Advanced Kubernetes

Advanced Kubernetes

Architecture Overview

`apiserver`

Allows clients (e.g. kubectl) to talk with the cluster. Resource specifications can be submitted (with kubectl apply), running resources can be listed (with kubectl get pods), etc. via the apiserver. Only the apiserver can access the database (etcd).

`etcd`

This is the cluster's database. The desired state of the cluster is stored here.

Making Things Happen

Lets assume we want to create a Deployment on the K8s cluster:

Submit the Deployment config to the cluster via tha apiserver: kubectl apply -f deploy.yaml
The apiserver stores the declaration on the etcd database
The controller-manager (which constantly checks the etcd database -- via the apiserver -- for configs than needs additional declarations) picks up the Deployment declaration and submits appropriate Pod configs (e.g. if the Deployment has replicas: 10, it submits 10 Pod configs with randomly generated names)
The scheduler (which constantly checks the etcd database -- via the apiserver -- for declarations with no assigned nodes) picks up the Pod configs and updates the declaration to include a node on which to run.
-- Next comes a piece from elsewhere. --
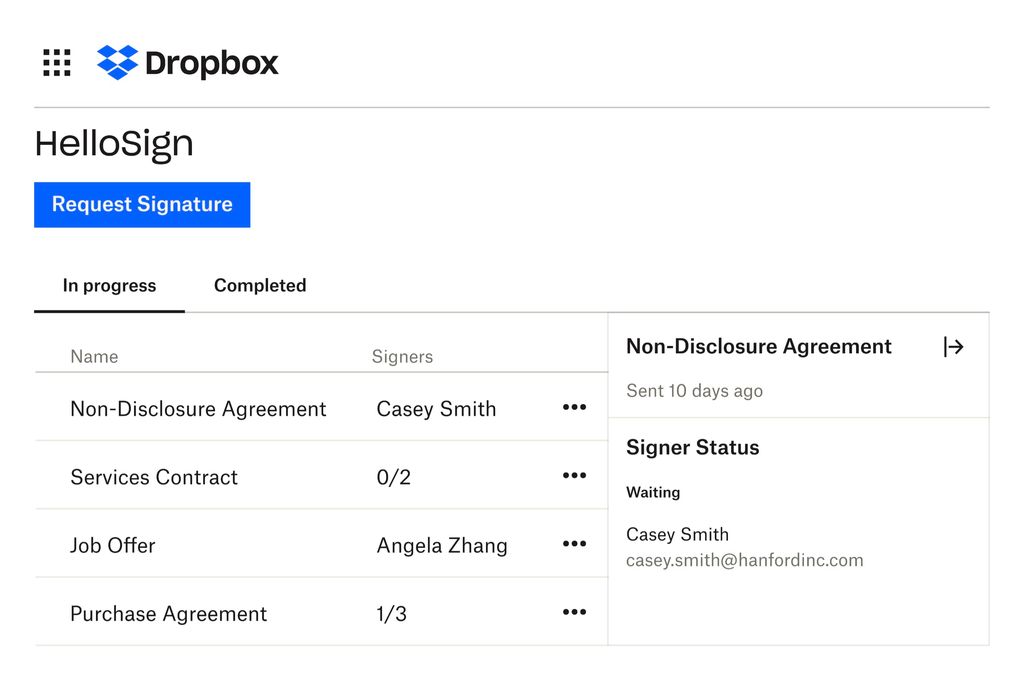Select the Job Offer row
Viewport: 1024px width, 683px height.
pyautogui.click(x=112, y=545)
This updated config is then stored on the etcd database
The kubelet agent on each assigned node (which constantly check the etcd database -- via the apiserver -- for Pods scheduled to run on its host node) picks up the Pod config and runs the appropriate container(s) on its host
The kube-proxy agent on each assigned node (which constantly checks the etcd database -- via the apiserver -- for Service configs relating to its host node) picks up any Service-relevant information and applies the corresponding networking config on its host node

High Availability

Scaling with load

Kubernetes (K8s) clusters can be scaled:

Vertically: Increase capacity of nodes (i.e., underlying VMs)
Horizontally: Increase number of components

In increasing the number of nodes, some cluster components can operate with multiple simultaneous instances (e.g. apiserver, worker nodes, etc.) while others can not (e.g. controller-manager & scheduler).
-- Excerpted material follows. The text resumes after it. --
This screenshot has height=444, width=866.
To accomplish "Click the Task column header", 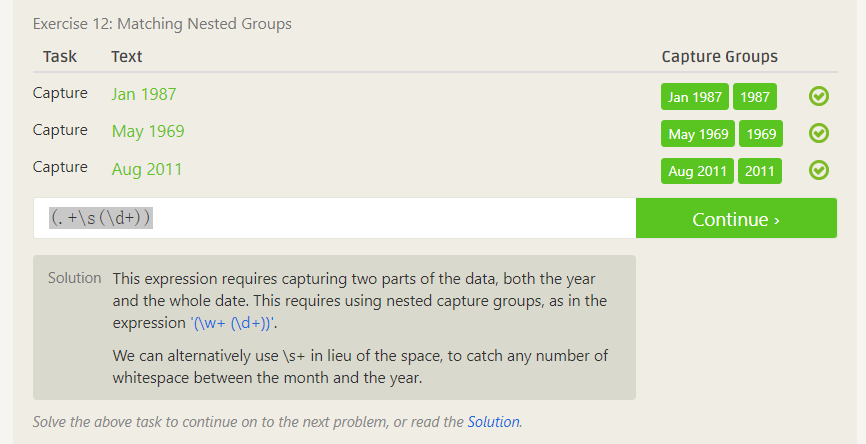I will click(x=60, y=57).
In the case of controller-managers and schedulers, if multiple instances are available, a "leader election" is performed to decide which instance is active at any given time. In the case of etcd, the operation mode is kind of like an hybrid. Multiple instances can be read-from simultaneously, but only one instance (the leader) can be written-to. Whenever new data is written to the leader, it sends copies of the data to the other instances such that each instance is up to date at any given time.
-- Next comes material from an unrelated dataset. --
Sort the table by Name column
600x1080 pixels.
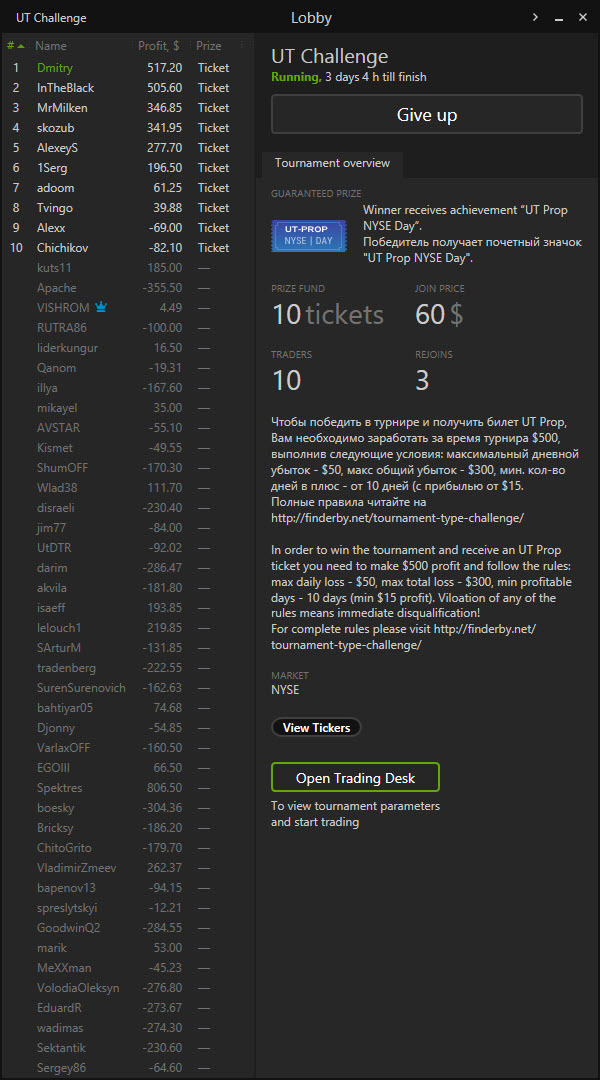51,46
Leader elections are done on a component-level, not on a node level. I.e., at any instance, the lead scheduler and the lead etcd instance need not be on the same node. In fact, the desired behaviour is that they are not on the same node, such that if the node fails, they don't all fail together.

The API Server: The Life of a Request

Authentication

"Who are you? Can you prove it?" This stage validates "who" a user claims to be.

K8s clusters have two categories of users: service accounts & normal users. Normal users are managed by cluster-independent services, e.g. a username-password file, or Google Accounts. Normal users cannot be created via the K8s API.

Service account users are managed by K8s. They are bound to specific namespaces. Some are created automatically, while additional ones can be created manually via API calls.

Authorization

"What can you do?" This stage validates what actions an authenticated user is allowed to perform.

Most K8s clusters use Role-Based Access Control (RBAC) for authorization.

Admission Controllers

They are plugins that intercept requests and can mutate (mutating admission controllers) or validate (validating admission controllers) resource requests. They are user-controlled, i.e. can be turned on/off via API calls. However, command-line flags at execution-time are required to change default on/off behaviour.

Some admission controllers:

Some default-on admission controllers:

The "MutatingAdmissionWebhook" and "ValidatingAdmissionWebhook" can be used to extend admission controllers to include custom user-defined functions via the MutatingWebhookConfiguration and the ValidatingWebhookConfiguration resources respectively.

Conversion

Allows the supply (or retrieval) of resource definitions in any API version supported by the cluster.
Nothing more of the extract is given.